私は人事部の能力開発チームに所属しているので、接遇インストラクターとしての活動そのものが業務の核となっています。社内研修では、新入社員の入社時研修から中間層の研修まで、接遇インストラクターが担当するカリキュラムを受け持っています。また、社外研修として、病院や市役所、学校、商業施設などにも伺います。そこではロイヤルホテルのおもてなしをベースに、立ち居振る舞いや姿勢、表情の使い方など、人と接する仕事に欠かせないエッセンスをお伝えしています。(竹中)
私はブライダル部に所属しながらの活動で、主にパート・アルバイトの方や新入社員向けの研修を担当しています。まだ認定されたばかりで勉強中ではありますが、接遇の基本や、私たちが大切にしている想いを、少しずつ伝える機会をいただいています。(上原)
──研修を行ううえで、特に意識していることはどんなことでしょうか。
私が大切にしているのは「心のキャッチボール」です。一方的に教えるのではなく、受講者の声に耳を傾けながら、ともに研修を作りあげていくことが私の理想です。皆さんとキャッチボールを重ねることが、私自身の学びにもつながっています。
また、この学びが現場でどのように生かされるのかを具体的にイメージしてもらうために、研修では自身の経験を交えるようにしています。

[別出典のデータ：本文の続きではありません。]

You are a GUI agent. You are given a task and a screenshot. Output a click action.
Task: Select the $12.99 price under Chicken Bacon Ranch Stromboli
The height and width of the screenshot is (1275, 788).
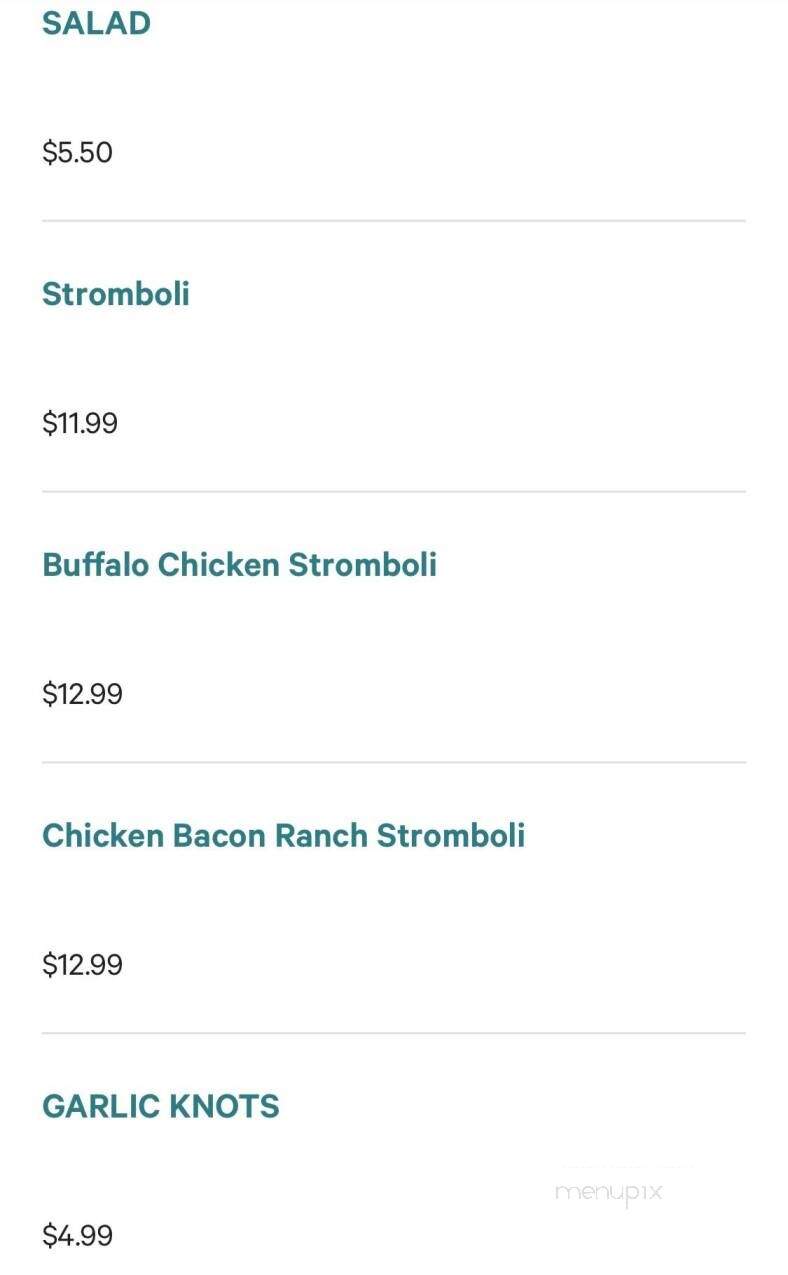[x=82, y=966]
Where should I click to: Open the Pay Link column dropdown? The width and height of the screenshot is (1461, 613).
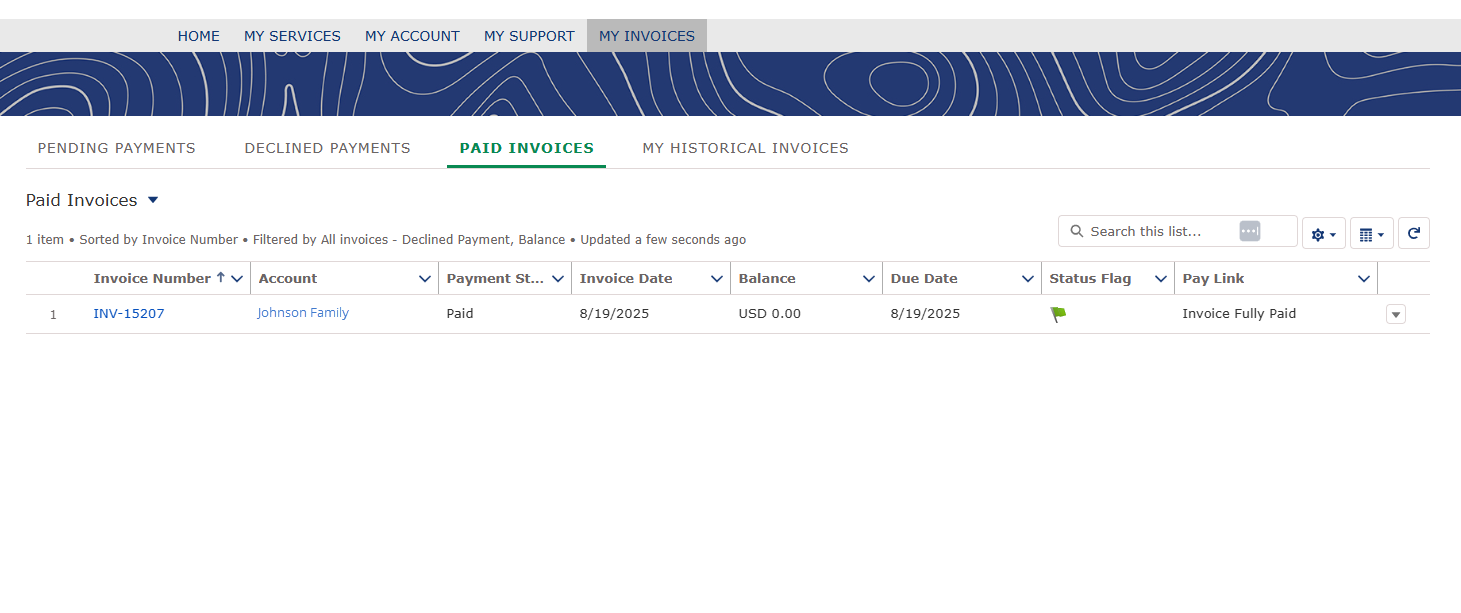pyautogui.click(x=1363, y=278)
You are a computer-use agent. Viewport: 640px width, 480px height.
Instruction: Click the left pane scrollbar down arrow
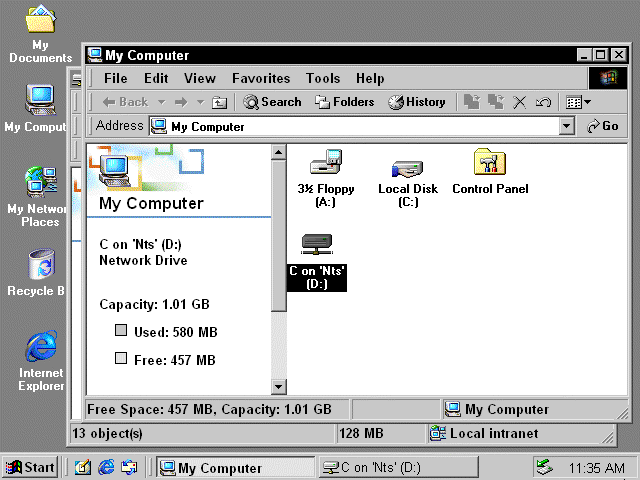pos(279,386)
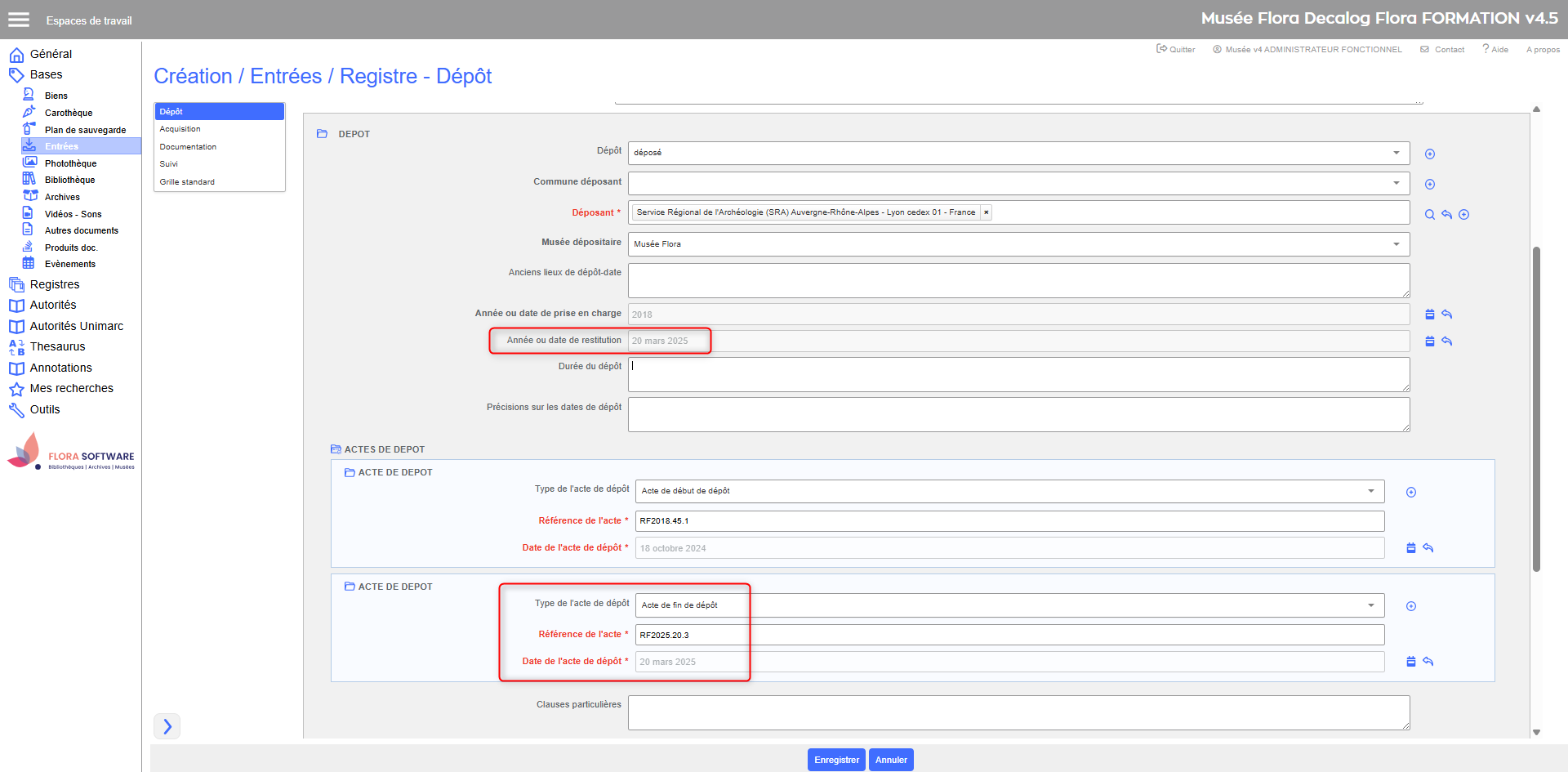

新人の頃は、なかなかお客様に名前を覚えていただけませんでした。でも、接遇インストラクターの認定を受け、自信を持って接遇に向き合うようになってからは、お客様から声をかけていただく機会が増えました。そうした実体験を通して、接遇は確実に現場で力になることを、少しでも実感してもらえたらと思っています。(竹中)
私は「自分自身が模範であること」を常に意識しています。かつて先輩方の姿に憧れ、「こうなりたい」と感じた経験があるからこそ、教えが心に深く残りました。皆さんの前に立つときは、声のトーンや言葉遣い、笑顔、姿勢など細部にまで気を配り、「目指したい」と思っていただける存在でありたいと考えています。(上原)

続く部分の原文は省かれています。